Et puis en bout du premier disque il y a ce « Brandt Rhapsodie », une chanson touchante comme rarement. On peut certes dire que c’est avec le magnifique « Ton héritage » que Biolay réussit le passage de l’instant classic et de la chanson éternelle de par sa thématique et la profondeur de sa musique mais c’est avec cette idée de départ toute bête (vous pensez, l’histoire d’un couple de sa naissance à sa mort racontée via des petites notes laissées à l’un pour l’autre au fil des jours, des phrases d’amour et de désir du début aux textos en mode SMS de fin, des sentiments dévoilés dans l’instant de leur ressenti jusqu’à l’énoncé froid des « tâches » à accomplir) mais d’une justesse incroyable. Une chanson touchée par la grâce (et ce jusqu’à son titre).
Biolay a étonné quand il a avoué que cette chanson était en fait une parodie de toute ces chansons pour bobos et ces ritournelles qui cherchent à faire swinger le quotidien le plus asphyxiant. La présence de Jeanne Cherhal déjà comme voix féminine accrédite cette thèse d’autant qu’on peut dire aussi qu’on tient là une version trash du « 4 murs et un toit » de Bena-babar mais la circonspection reste tout de même de mise devait pareil propos.
Déjà ce côté pudique ou timide qu’il développe par ailleurs peut faire pencher cette déclaration du côté du masque de la pudeur, aussi et surtout il est difficile d’imaginer que Biolay montre aussi peu de respect pour son public sans compter que c’est là un terrain d’interprétation sans doute trop familier. Le sens parodique existe peut-être mais ce n’est sans doute pas là la visée principale de l’objet. On peut creuser d’ailleurs la question en suivant une piste plus intéressante et plus gratifiante : celle de son ambiguïté perpétuelle entre « grandes idées » et « ancrage dans le quotidien », cet appel à l’identification ou son éternel retour à l’idée qu’on est tous confrontés aux mêmes démons du quotidien. S’il y a parodie, c’est alors peut-être une parodie de lui-même, une sorte d’autodérision délicate.

Billy Bob a raison….

Vous l’aurez sans doute compris, Benjamin Biolay réussit avec « La Superbe » et d’assez loin son meilleur travail et sans doute l’un des disques les plus impressionnants depuis longtemps (le Rio Baril de Florent Marchet ou bien encore le plus récent Cristal Ballroom de Babx mais ces deux superbes disques opèrent finalement dans une veine bien plus étroite musicalement parlant que cette Superbe).

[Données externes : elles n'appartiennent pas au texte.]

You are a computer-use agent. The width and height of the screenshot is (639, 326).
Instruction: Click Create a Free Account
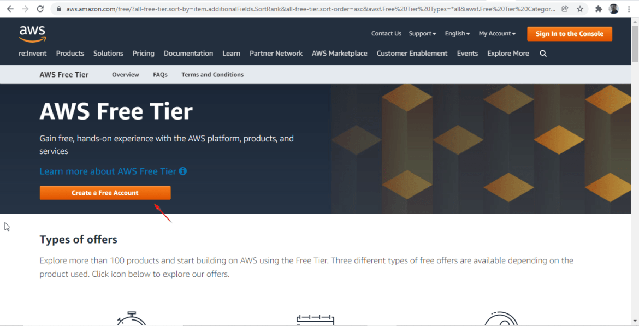[105, 192]
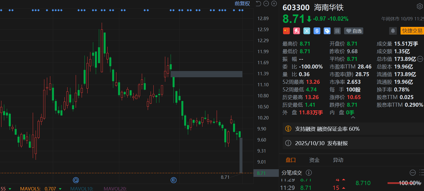Click the Q quarterly report marker on chart

click(76, 180)
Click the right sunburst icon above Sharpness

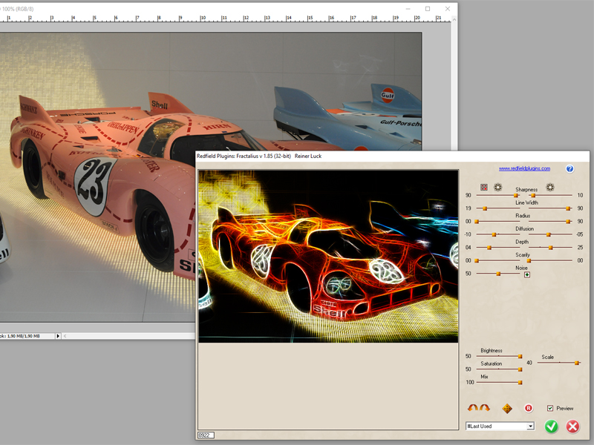[x=550, y=188]
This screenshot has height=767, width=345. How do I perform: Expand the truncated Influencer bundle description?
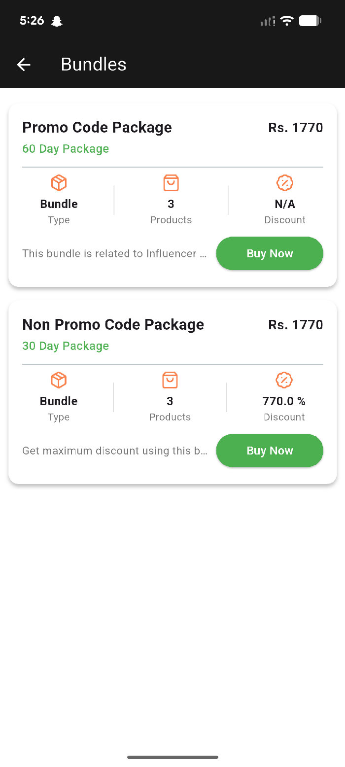[x=114, y=254]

Il vient de réaliser ici une sorte de petit livre (disque?) blanc de la pop à la française. Une sorte de bréviaire qui pourrait à la fois symboliser cette élégance pop française (de Gainsbourg à Daho en passant par des noms moins reconnus) comme servir de guide aux futurs apprentis sorciers de l’arrangement qui tue et du texte définitif. Un superbe disque de variétés à la française, dans le sens le plus noble du terme, l’occasion de citer aussi Arthur H, cet autre sorcier auquel Biolay ici se rapproche non pas du point de vue du résultat mais du côté de l’exigence et de la créativité manifeste d’un album à l’autre.
La sensation, que nous partageons tous à Culturopoing (enfin une large partie), et nous ne sommes pas les seuls, d’être face à un disque qui marquera non seulement son époque mais les décennies à venir. Ce qui ne veut absolument pas dire qu’il se vendra bien, d’ailleurs.

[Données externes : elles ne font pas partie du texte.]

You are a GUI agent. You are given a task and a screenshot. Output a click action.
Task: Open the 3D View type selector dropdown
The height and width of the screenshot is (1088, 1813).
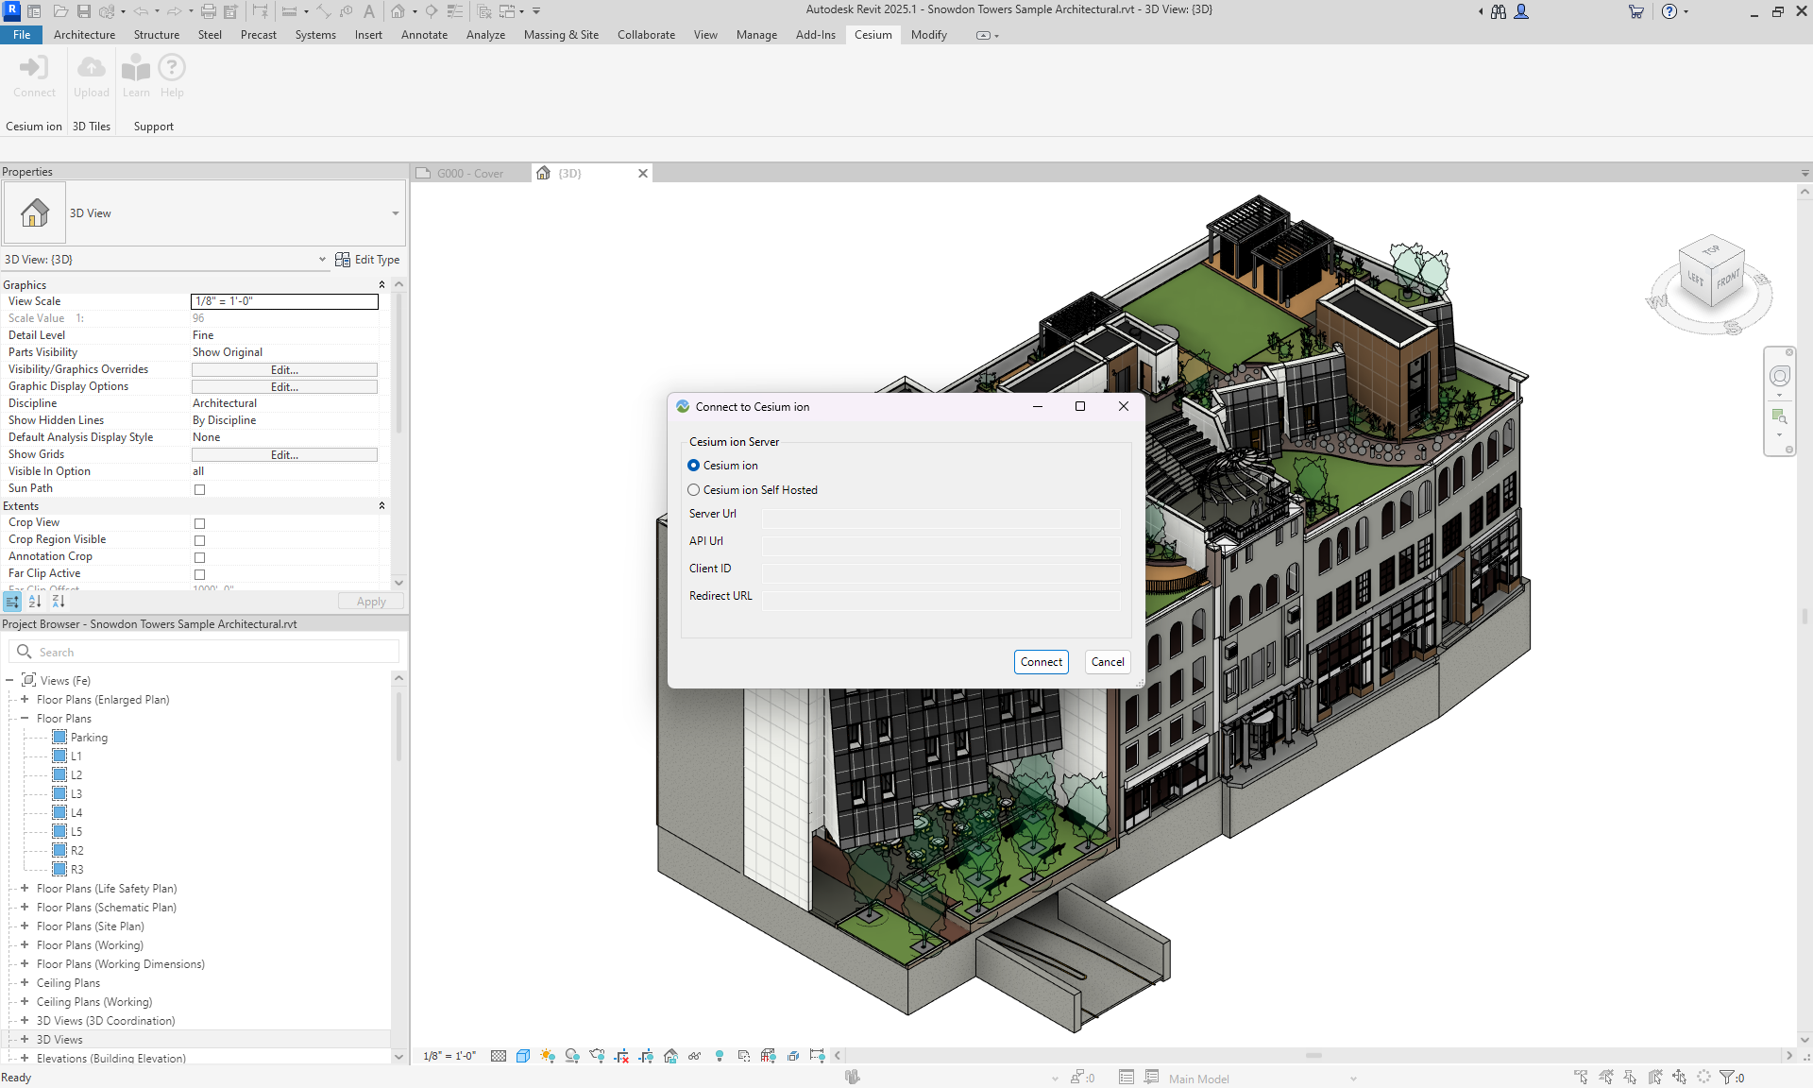[395, 213]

C’est peut-être en ça qu’il se rapproche le plus de Gainsbourg, tenez… D’autant qu’on a du mal à ne pas penser que tôt ou tard Biolay nous fera un complexe lui aussi sur la « petite musique » pop au vue de sa formation classique et de ses immenses connaissances en la matière (sa peinture à lui ?). Il n’est pas facile de se défaire d’un penchant d’accointance par trop forcée avec le grand Serge qu’on prête abusivement à Benjamin Biolay. C’est juste qu’il n’est pas fréquent d’écouter pareil disque capable d’un aussi grand écart musical sans jamais perdre grâce et fulgurance. La dernière fois ça devait peut-être se passer du côté de Montréal en 1976 et puis parce que ce n’était pas de la musique, c’était une certaine Nadia Comaneci, un perfect 10.